Exercise - Within the material below, find each line bearing the word "screenshot" and present it.
===============
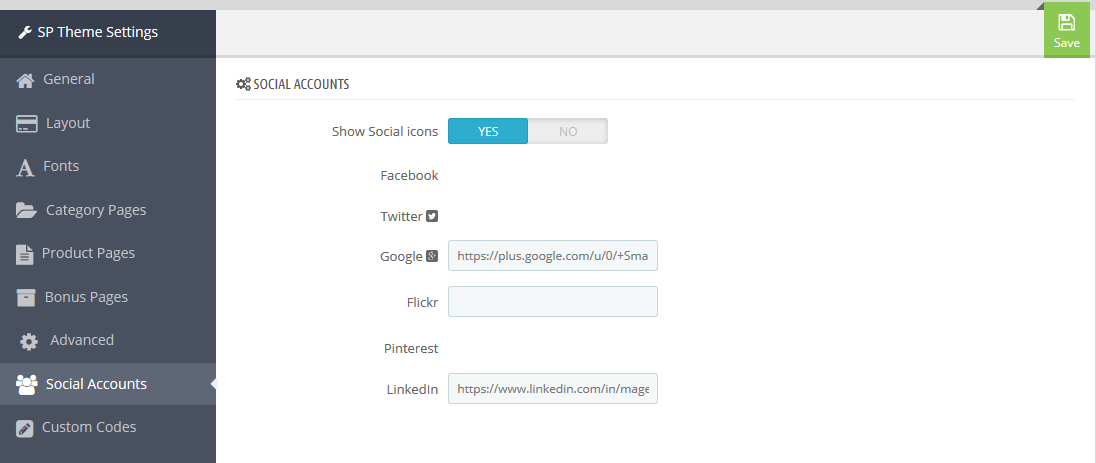Set Show Social icons to NO
Image resolution: width=1096 pixels, height=463 pixels.
568,131
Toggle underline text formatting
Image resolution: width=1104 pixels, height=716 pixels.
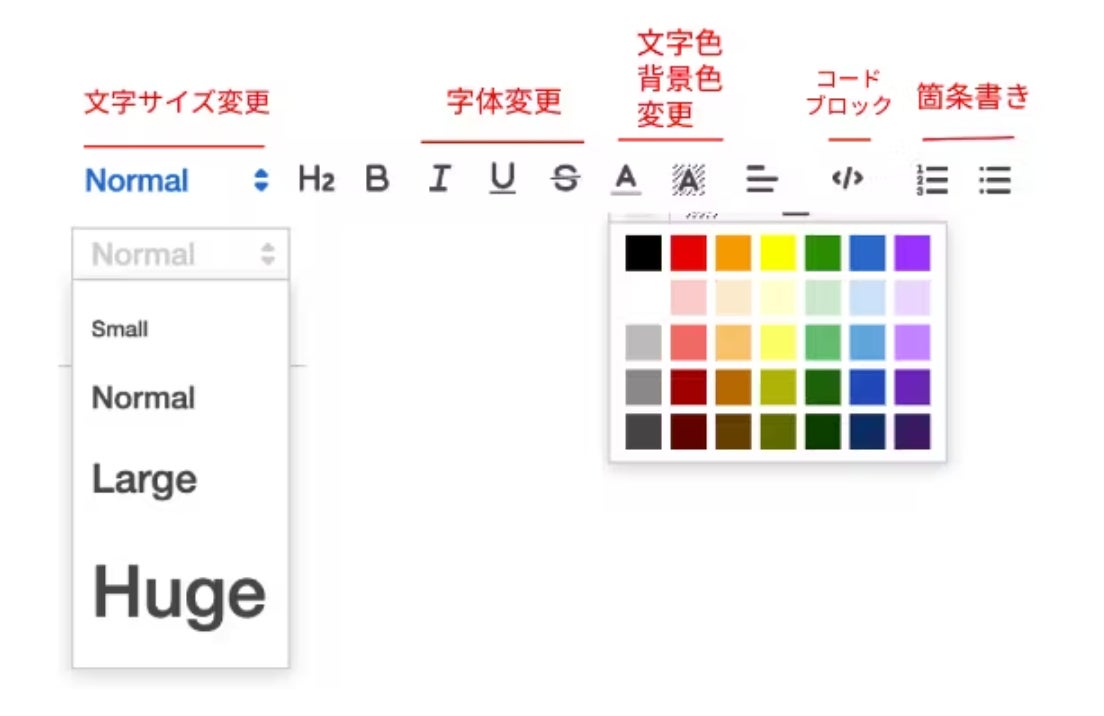(x=502, y=180)
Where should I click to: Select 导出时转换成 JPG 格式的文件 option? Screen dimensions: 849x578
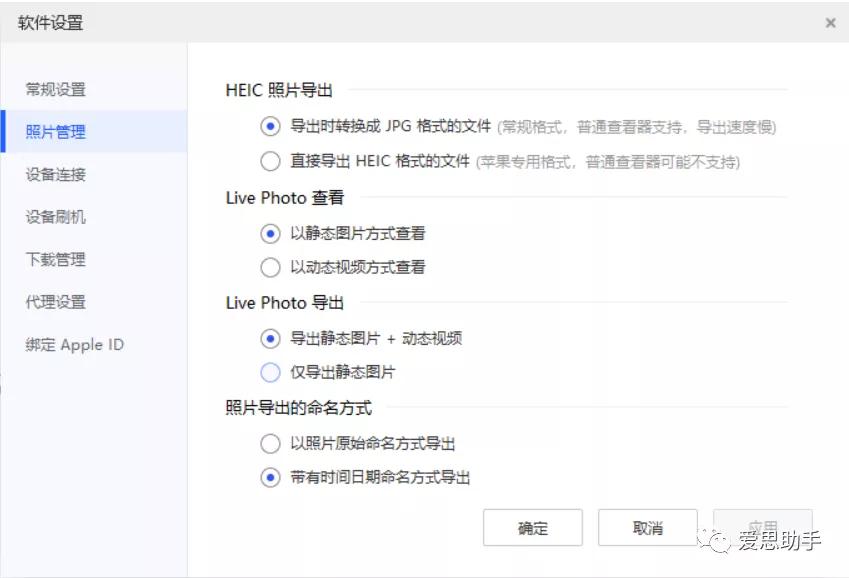269,127
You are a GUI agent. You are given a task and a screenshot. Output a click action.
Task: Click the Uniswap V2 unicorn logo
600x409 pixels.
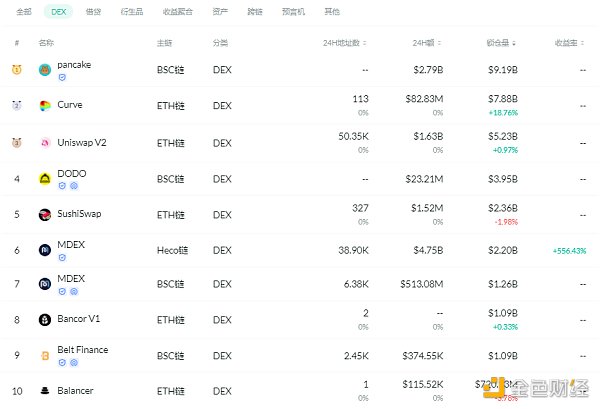tap(45, 142)
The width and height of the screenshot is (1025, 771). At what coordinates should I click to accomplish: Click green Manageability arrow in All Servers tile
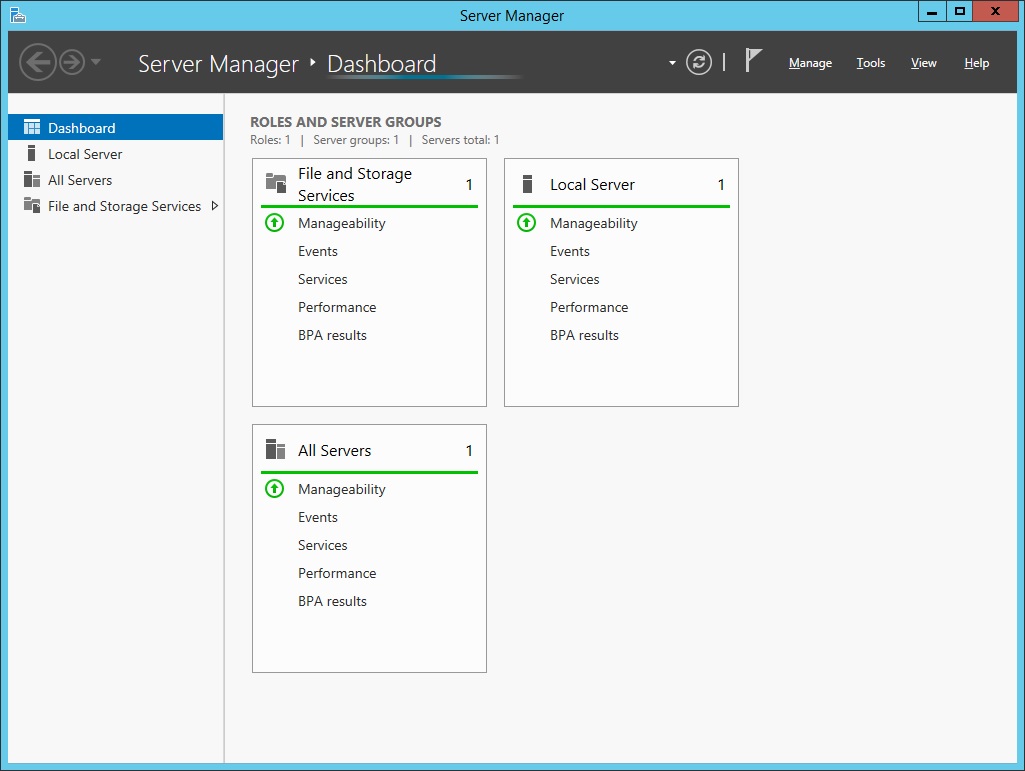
===============
Solution for this problem -
You are a GUI agent. You are given a task and a screenshot. Output a click action.
The width and height of the screenshot is (1025, 771). At what coordinates should I click to accomplish: Click green Manageability arrow in All Servers tile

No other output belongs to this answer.